November 29, 2010
I have been representing victims of the securities industry for almost nineteen years, and my law firm is almost exclusively devoted to representing such victims in FINRA arbitrations. I write to support FINRAs proposed rule change eliminating the mandatory industry arbitrator from public customer disputes. It is my experience that industry arbitrators can be heavily biased in favor of the industry. I have seen instances where industry arbitrators at hearings take positions contrary to the law based on their questioning. If there is an accepted custom or practice in the industry, even if illegal, the industry arbitrator is likely to find against the claimant, in my experience. It is only natural that an arbitrator employed in the very industry you are bringing a claim against will have allegiances to the industry, as opposed to being a fair and impartial arbitrator.

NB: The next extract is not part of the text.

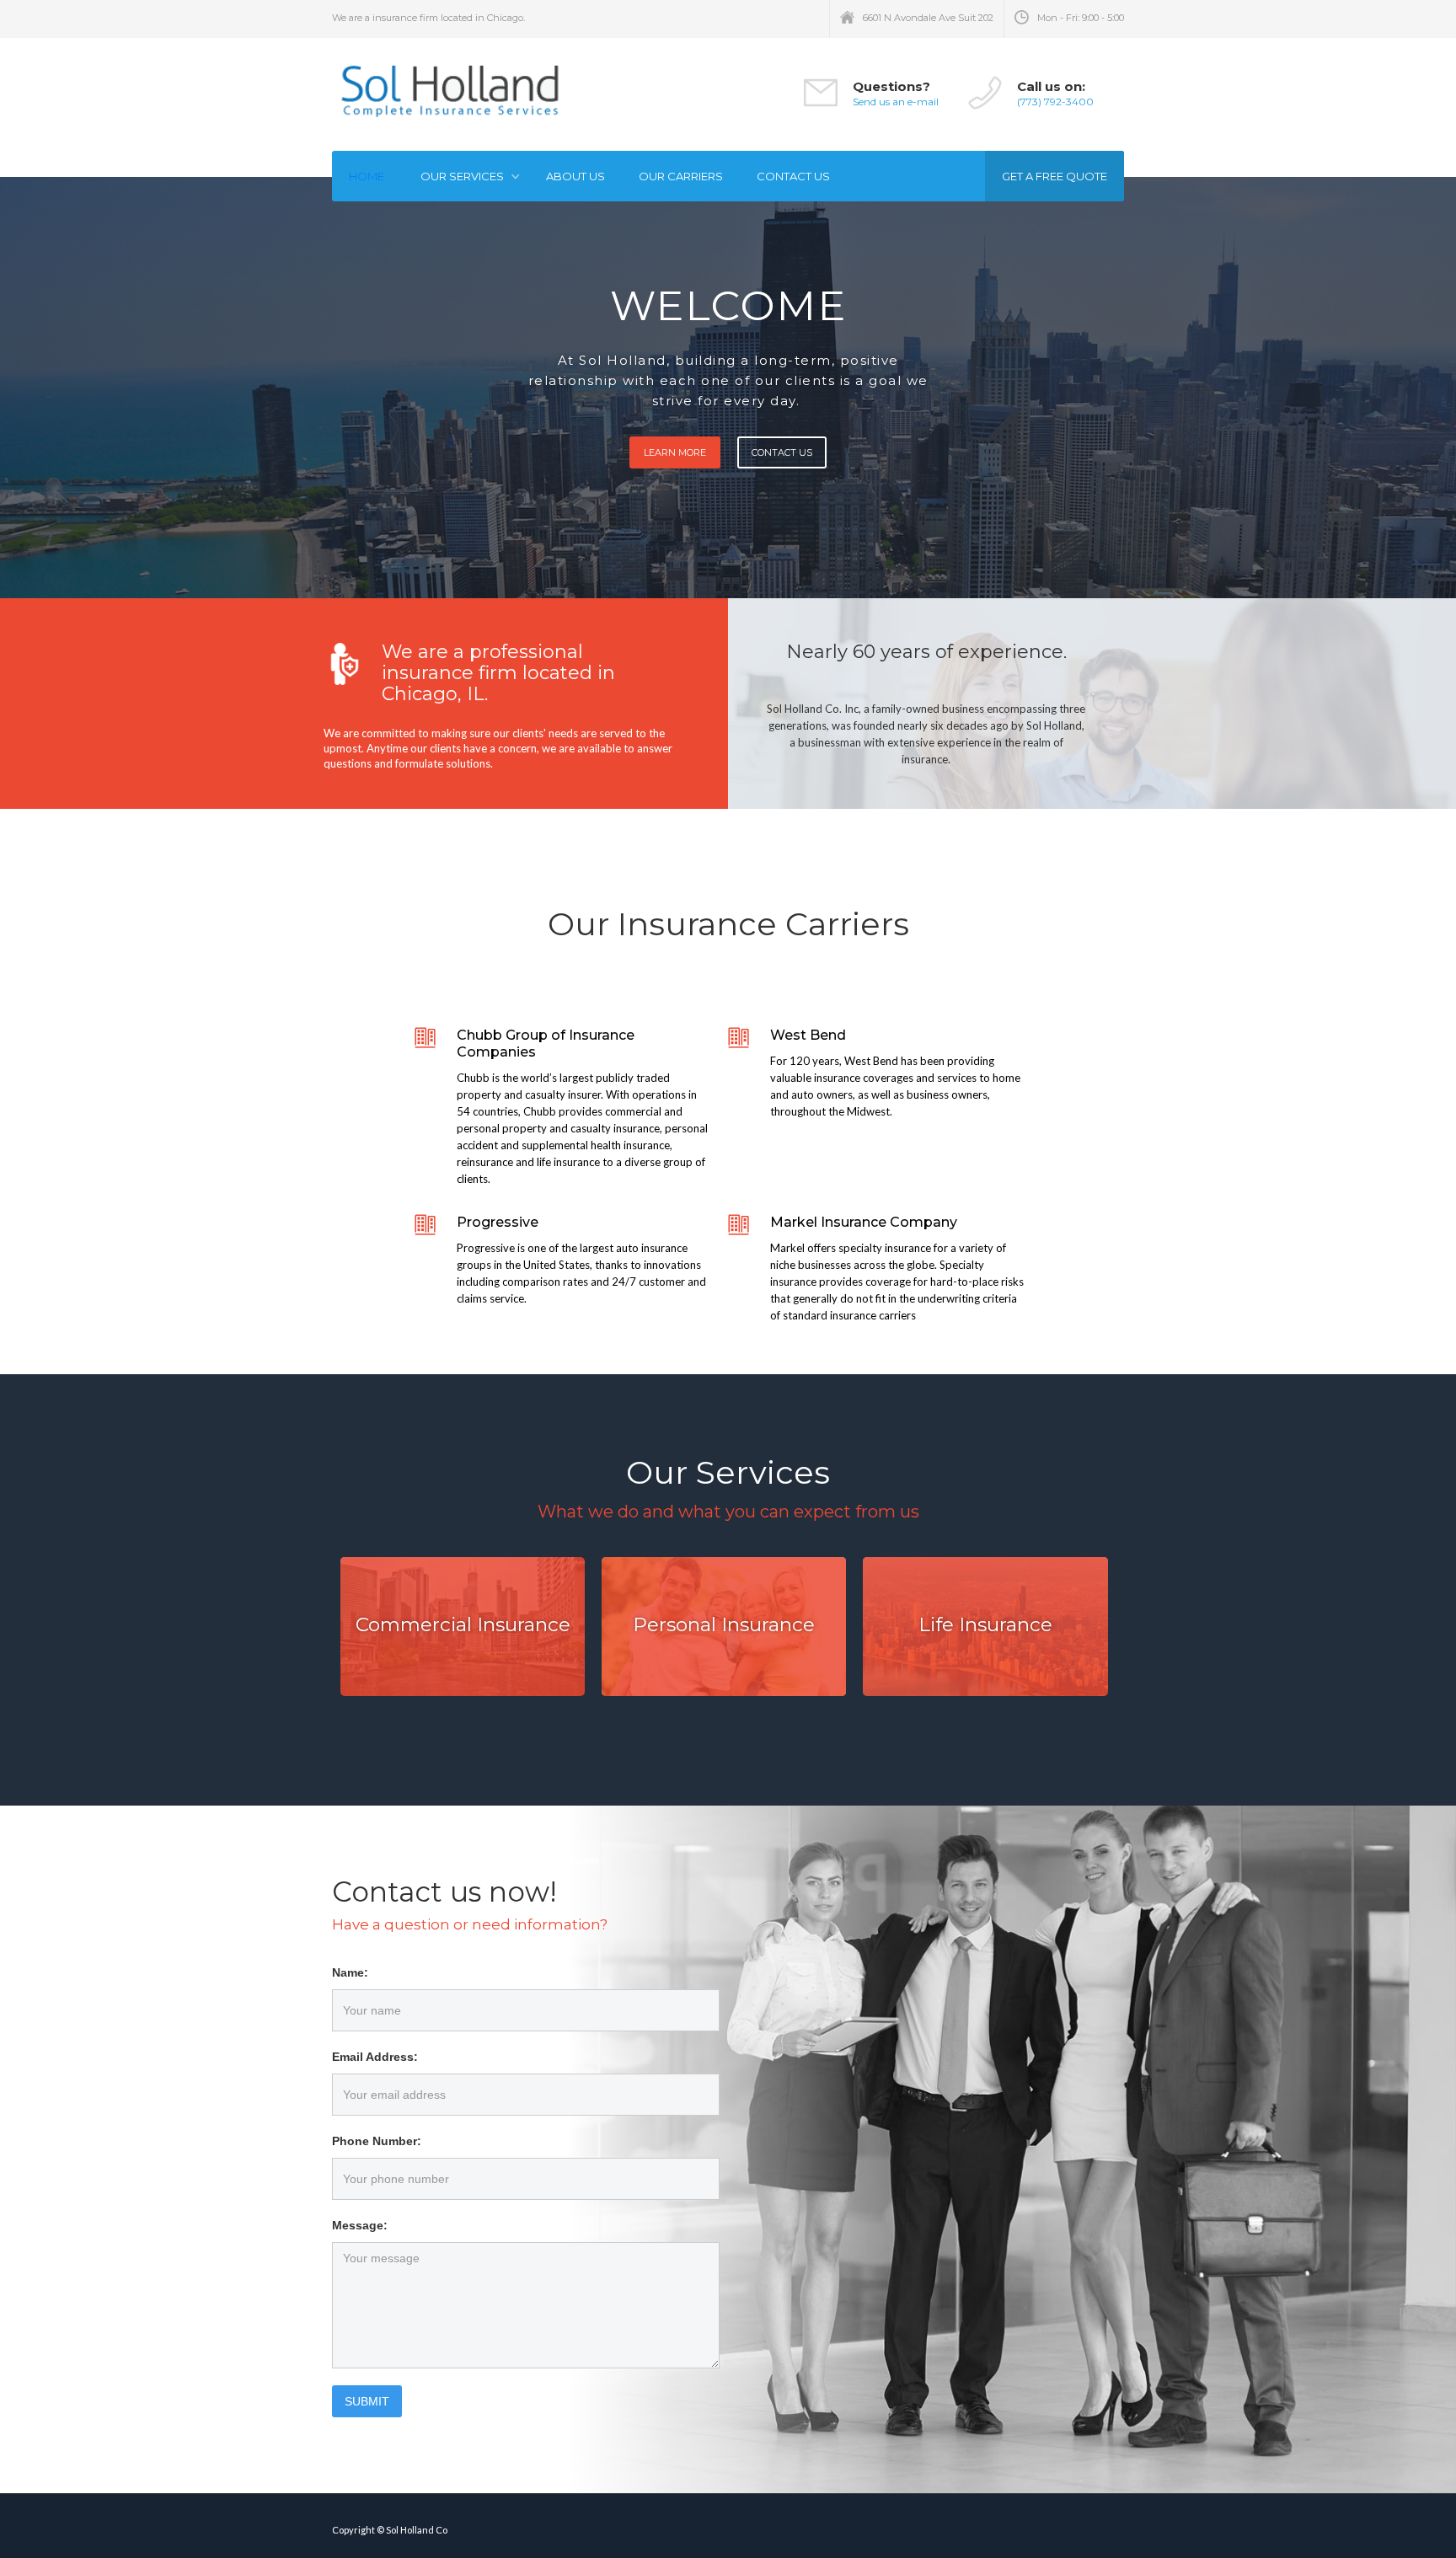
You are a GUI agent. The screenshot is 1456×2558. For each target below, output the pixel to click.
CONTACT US (782, 452)
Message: (360, 2225)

Having been friends with many securities industry professionals over the years, I am always amazed when I talk about my cases, which nineteen years of experience tells me are excellent claims, and the people from the industry just dont understand or appreciate how the customers have been wronged. I have witnessed a clear bias by these individuals employed in the securities industry against not just legitimate claims, but exceptional ones.
If arbitration is to be mandatory, as it is now, it must be fair. As someone who has represented hundreds of FINRA and NASD arbitration claimants, I can without hesitation state that I dont believe that having a mandatory industry arbitrator is fair to public customers, and I ask the SEC to approve FINRAs proposed rule change on an expedited basis.